Your assignment: Set the material down again exactly, line by line, skipping each picture.

------ Input data ------

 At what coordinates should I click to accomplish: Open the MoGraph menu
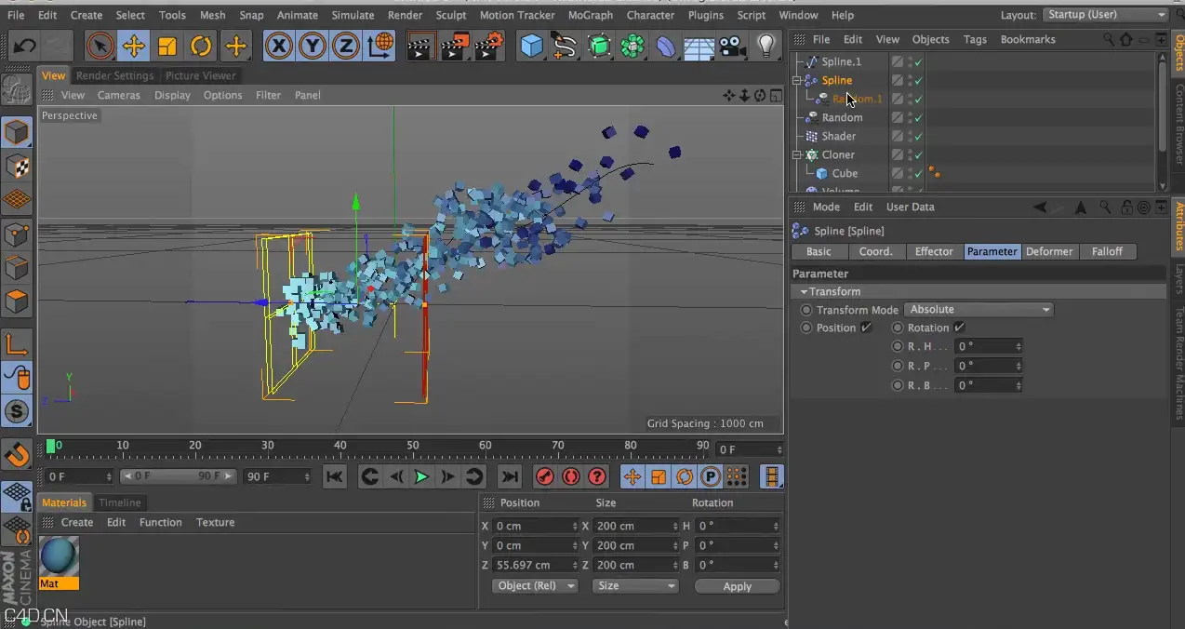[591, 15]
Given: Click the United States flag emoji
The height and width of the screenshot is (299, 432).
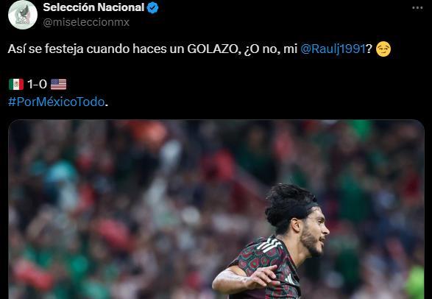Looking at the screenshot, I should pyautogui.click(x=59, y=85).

------

Answer area:
 At what coordinates should I click to accomplish: Open the MoGraph menu
[591, 15]
Given: Click the United States flag emoji
The height and width of the screenshot is (299, 432).
Looking at the screenshot, I should pyautogui.click(x=59, y=85).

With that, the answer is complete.